Market capitalization Info

  • No data
    44%
  • Mega-cap
    22%
  • Large-cap
    19%
  • Mid-cap
    9%
  • Small-cap
    2%
  • Micro-cap
    1%

The market capitalization breakdown shows a preference for mega (22%) and big (19%) cap stocks, indicating a tilt towards more established, less volatile companies. This is consistent with the portfolio's conservative approach, as larger companies tend to be more stable and resilient during market fluctuations. However, the relatively low exposure to medium, small, and micro-cap stocks suggests potential missed opportunities for higher growth, albeit with increased risk.

Redundant positions Info

  • FIDELITY FREEDOM INDEX 2060 FUND INVESTOR CLASS
    Fidelity 500 Index Fund
    High correlation

The high correlation observed between the FIDELITY FREEDOM INDEX 2060 FUND INVESTOR CLASS and the Fidelity 500 Index Fund suggests redundancy, which could be limiting the portfolio's diversification benefits. Diversification aims to spread risk across uncorrelated assets, so reducing overlap between investments could enhance the portfolio's overall risk management without necessarily sacrificing expected returns.

Risk vs. return

This chart shows the Efficient Frontier, calculated using your current assets with different allocation combinations. It highlights the best balance between risk and return based on historical data. "Efficient" portfolios maximize returns for a given risk or minimize risk for a given return. Portfolios below the curve are less efficient. This is informational and not a recommendation to buy or sell any assets.

Click on the colored dots to explore allocations.

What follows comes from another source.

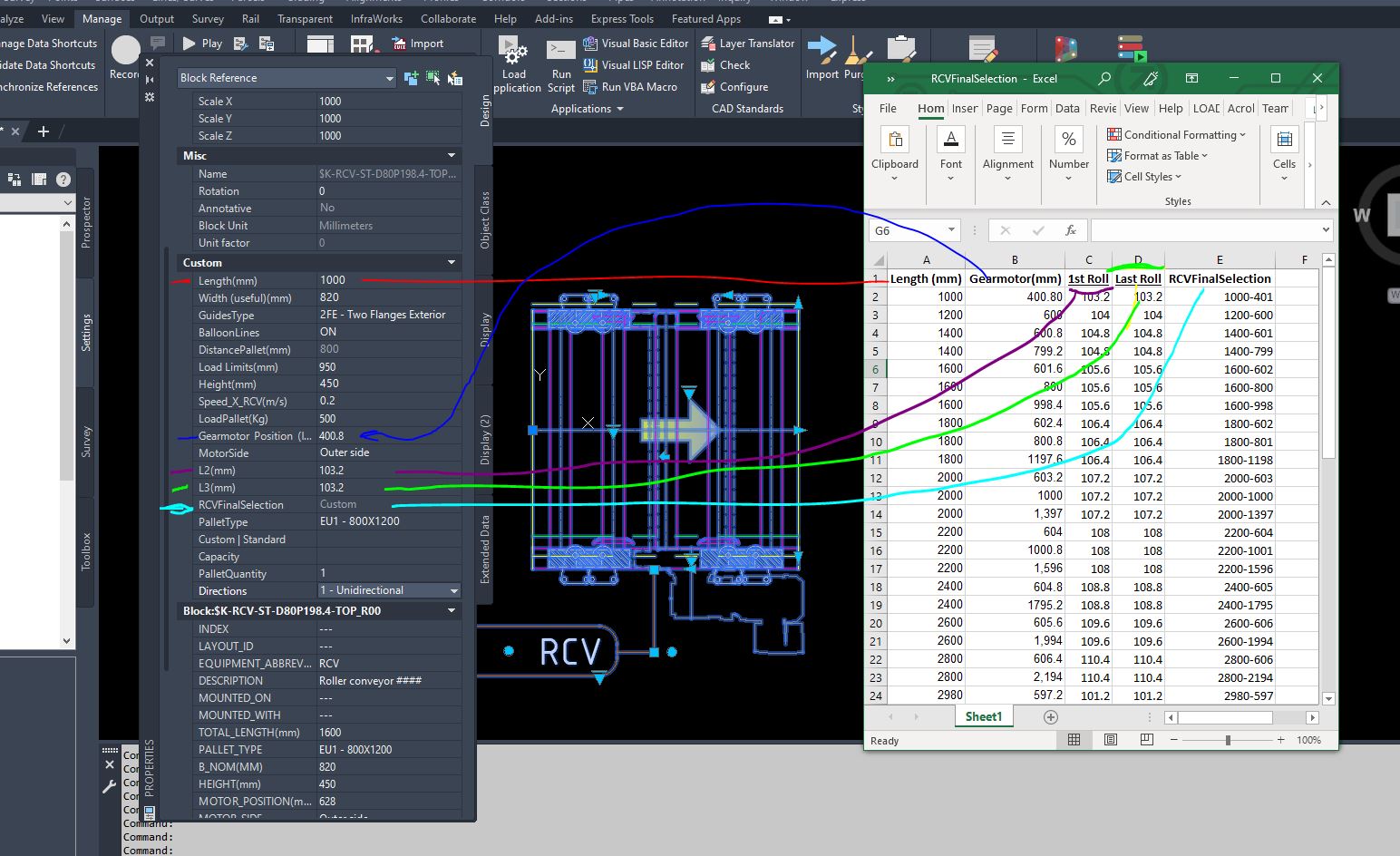
Task: Switch Excel to Page Layout view
Action: pyautogui.click(x=1111, y=740)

Optimizing the portfolio using the Efficient Frontier suggests that a more efficient allocation could yield an expected return of 7.75% at a slightly lower risk level (1.88%). This implies that the current portfolio may be improved by adjusting asset allocations to achieve a better balance between risk and return. Specifically, addressing the overlap in highly correlated assets could enhance diversification and efficiency. Adopting this optimized allocation could align the portfolio more closely with the investor's conservative profile while potentially improving performance.

Dividends Info

  • FIDELITY FREEDOM INDEX 2060 FUND INVESTOR CLASS 1.80%
  • FIDELITY TOTAL INTERNATIONAL INDEX FUND INSTITUTIONAL PREMIUM CLASS 2.40%
  • Fidelity 500 Index Fund 0.90%
  • Alphabet Inc Class A 0.40%
  • Schwab U.S. Dividend Equity ETF 3.80%
  • Fidelity® Government Money Market Fund 4.00%
  • Weighted yield (per year) 2.86%

Dividend yields across the portfolio contribute to its income generation, with a total yield of 2.86%. This income complements the portfolio's growth strategy, providing a steady cash flow that can be reinvested or used as income. The high yield from the government money market fund and the Schwab U.S. Dividend Equity ETF, in particular, underscores the portfolio's balance between growth and income, suitable for conservative investors seeking both capital appreciation and income.

Ongoing product costs Info

  • FIDELITY FREEDOM INDEX 2060 FUND INVESTOR CLASS 0.12%
  • FIDELITY TOTAL INTERNATIONAL INDEX FUND INSTITUTIONAL PREMIUM CLASS 0.06%
  • Fidelity 500 Index Fund 0.02%
  • Schwab U.S. Dividend Equity ETF 0.06%
  • Weighted costs total (per year) 0.05%

The portfolio's overall cost, reflected in a Total Expense Ratio (TER) of 0.05%, is impressively low, enhancing long-term return potential by minimizing the drag on performance due to fees. This cost efficiency is crucial for a conservative portfolio, where the objective is to preserve capital and grow wealth steadily over time. Keeping costs low is a best practice in investment management, directly benefiting the investor by leaving more of their returns intact.